Most applications use dialog boxes to prompt for additional information for commands that require user input. Using a dialog box is the only recommended way for an application to retrieve the input. For example, the File Open command requires the name of a file to open, so an application should use a dialog box to prompt the user for the name. In such cases, the application creates the dialog box when the user chooses the command and destroys the dialog box immediately after the user supplies the information.
Many applications also use dialog boxes to display information or options while the user works in another window. For example, word processing applications often use a dialog box with a text-search command. While the application searches for the text, the dialog box remains on the screen. The user can then return to the dialog box and search for the same word again; or the user can change the entry in the dialog box and search for a new word.

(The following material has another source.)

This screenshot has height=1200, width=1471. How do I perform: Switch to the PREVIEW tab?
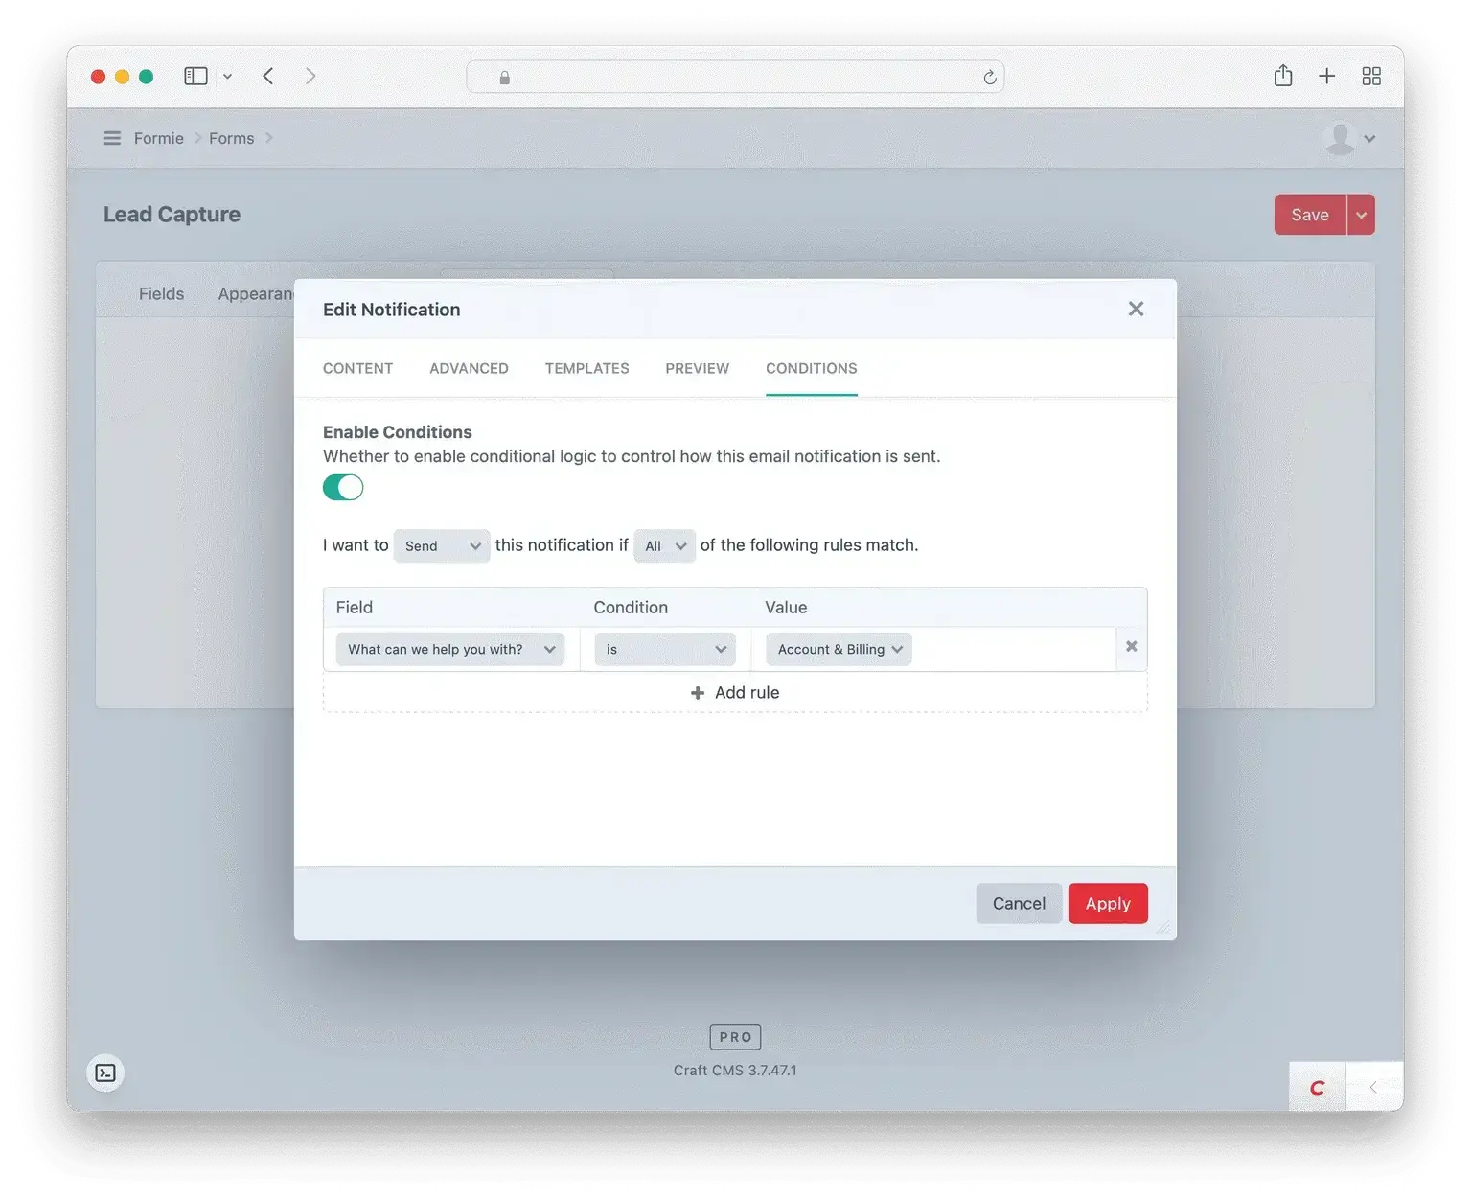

Applications that use dialog boxes in this way typically create one when the user chooses a command and continue to display it for as long as the application runs or until the user explicitly closes the dialog box.
To support the different ways applications use dialog boxes, Windows provides two types of dialog box: modal and modeless. A modal dialog box requires the user to supply information or cancel the dialog box before allowing the application to continue. Applications use modal dialog boxes in conjunction with commands that require additional information before they can proceed. A modeless dialog box allows the user to supply information and return to the previous task without closing the dialog box. Modal dialog boxes are simpler to manage than modeless dialog boxes because they are created, perform their task, and are destroyed by calling a single function.
To create either a modal or modeless dialog box, an application must supply a dialog box template to describe the dialog box style and content; the application must also supply a dialog box procedure to carry out tasks. The dialog box template is a binary description of the dialog box and the controls it contains. The developer can create this template as a resource to be loaded from the application's executable file, or created in memory while the application runs. The dialog box procedure is an application-defined callback function that Windows calls when it has input for the dialog box or tasks for the dialog box to carry out. Although a dialog box procedure is similar to a window procedure, it does not have the same responsibilities.
An application typically creates a dialog box by using either the DialogBox or CreateDialog function. DialogBox creates a modal dialog box; CreateDialog creates a modeless dialog box. These two functions load a dialog box template from the application's executable file and create a pop-up window that matches the template's specifications. There are other functions that create a dialog box by using templates in memory; they pass additional information to the dialog box procedure as the dialog box is created.
Dialog boxes usually belong to a predefined, exclusive window class. Windows uses this window class and its corresponding window procedure for both modal and modeless dialog boxes. When the function is called, it creates the window for the dialog box, as well as the windows for the controls in the dialog box, then sends selected messages to the dialog box procedure. While the dialog box is visible, the predefined window procedure manages all messages, processing some messages and passing others to the dialog box procedure so that the procedure can carry out tasks. Applications do not have direct access to the predefined window class or window procedure, but they can use the dialog box template and dialog box procedure to modify the style and behavior of a dialog box.